TASK TO COMPLETE: Pull out, unchanged, the stretch of rows from the line containing "is (523, 368)." through the line containing "y-tick-label: 8.E+03 is", and leave the pictures out of your answer.

DATA FOR REVIEW:

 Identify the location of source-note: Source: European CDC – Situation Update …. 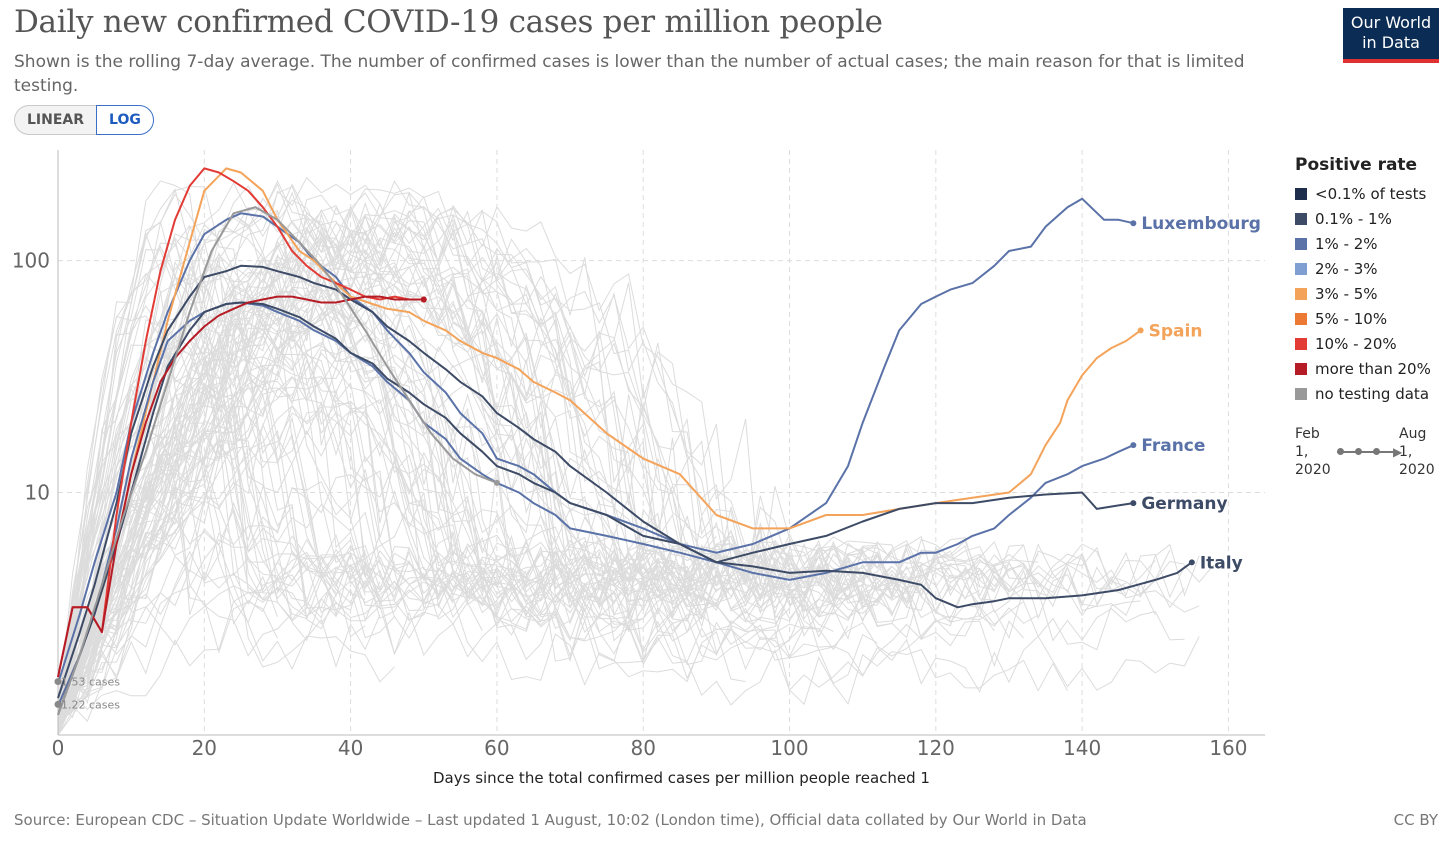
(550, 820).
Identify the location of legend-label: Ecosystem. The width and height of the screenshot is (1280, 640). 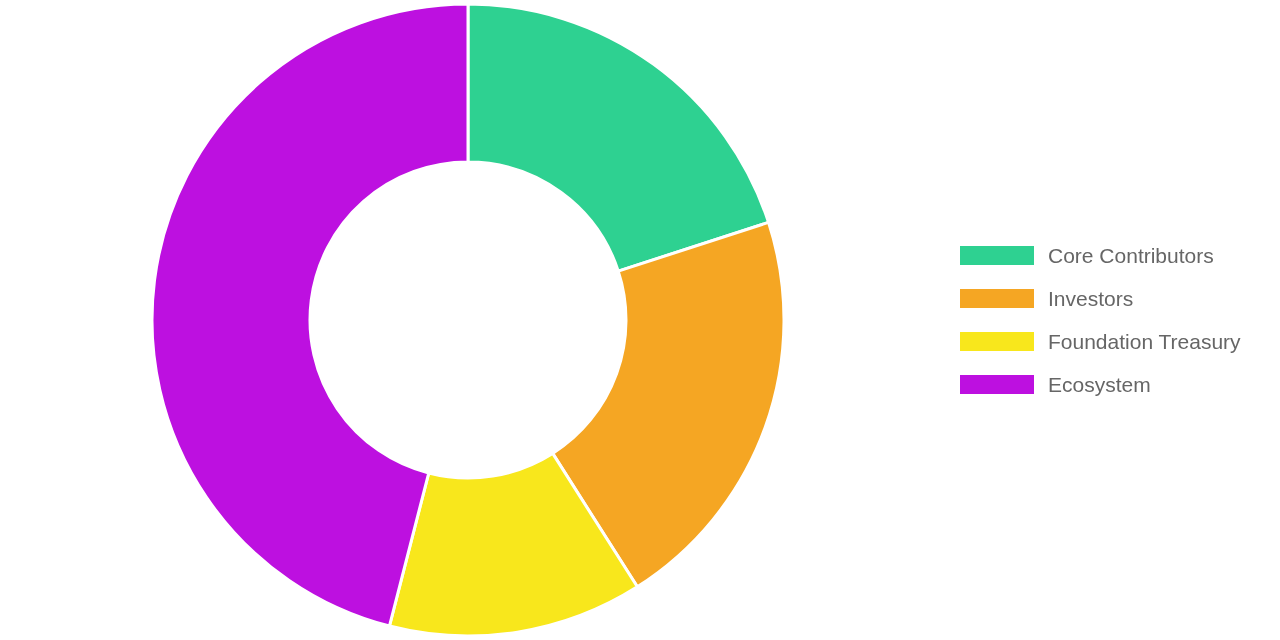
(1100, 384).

* * *

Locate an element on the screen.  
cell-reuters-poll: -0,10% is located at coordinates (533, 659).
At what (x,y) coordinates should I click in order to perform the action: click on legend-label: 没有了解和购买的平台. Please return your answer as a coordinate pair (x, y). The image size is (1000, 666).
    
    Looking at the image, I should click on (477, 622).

* * *

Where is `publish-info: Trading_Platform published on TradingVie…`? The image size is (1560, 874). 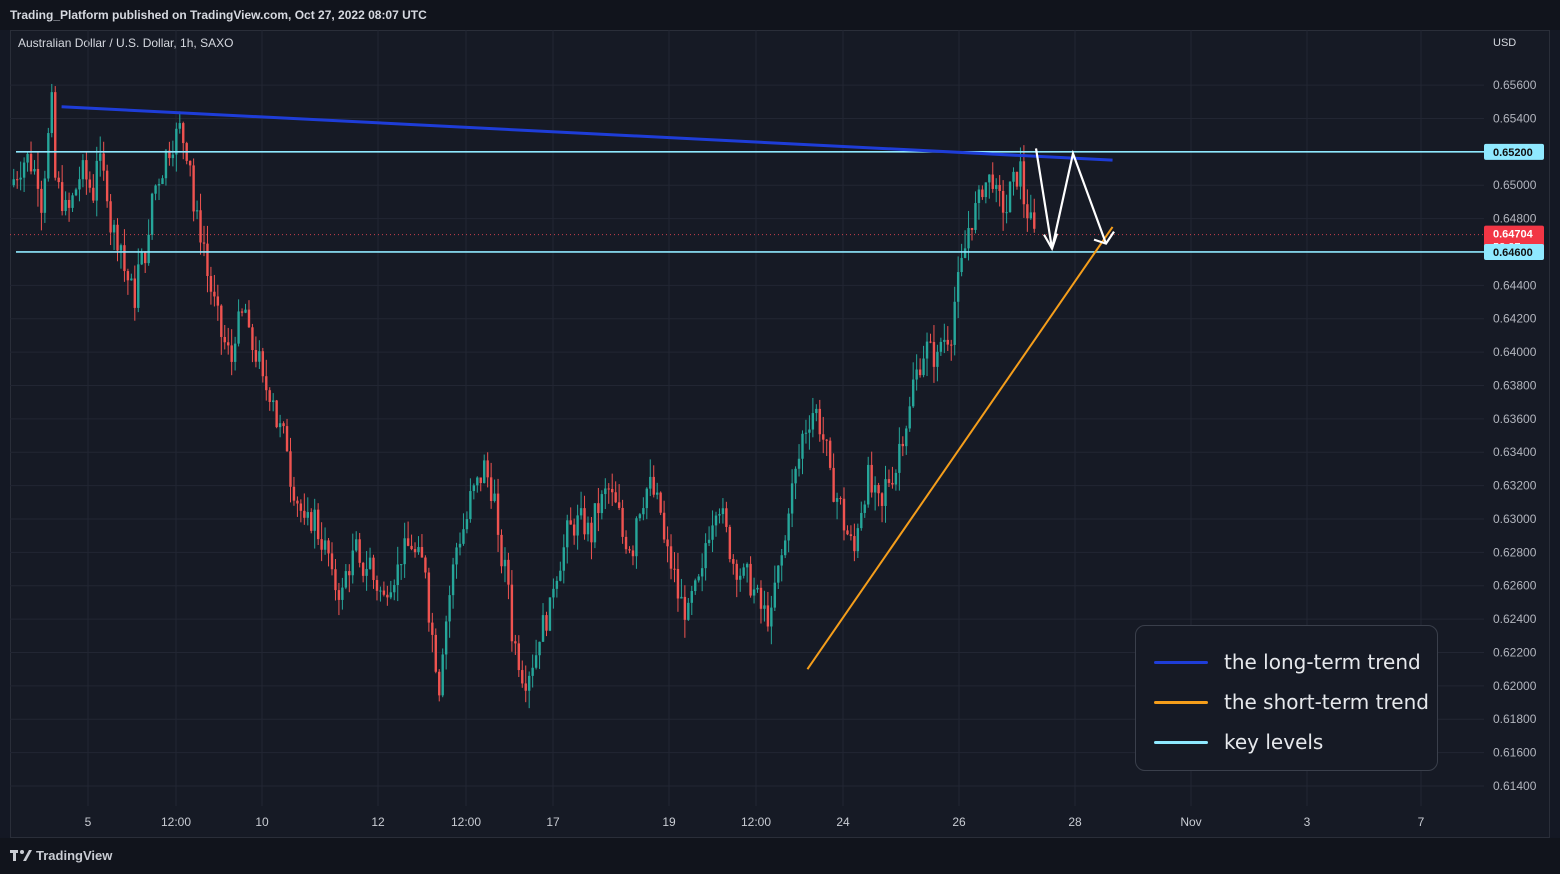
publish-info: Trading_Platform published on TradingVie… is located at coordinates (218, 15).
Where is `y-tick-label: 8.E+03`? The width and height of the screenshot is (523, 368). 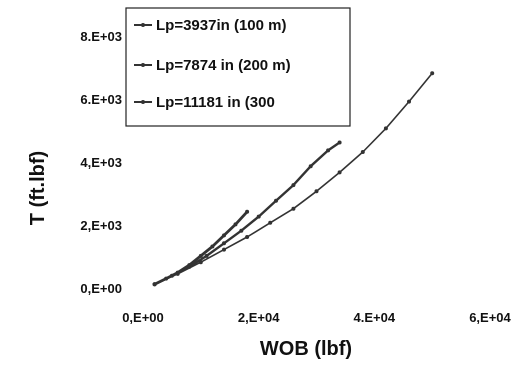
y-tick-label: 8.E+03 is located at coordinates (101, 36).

EXERCISE SOLUTION:
Where is `y-tick-label: 8.E+03`? The width and height of the screenshot is (523, 368). 
y-tick-label: 8.E+03 is located at coordinates (101, 36).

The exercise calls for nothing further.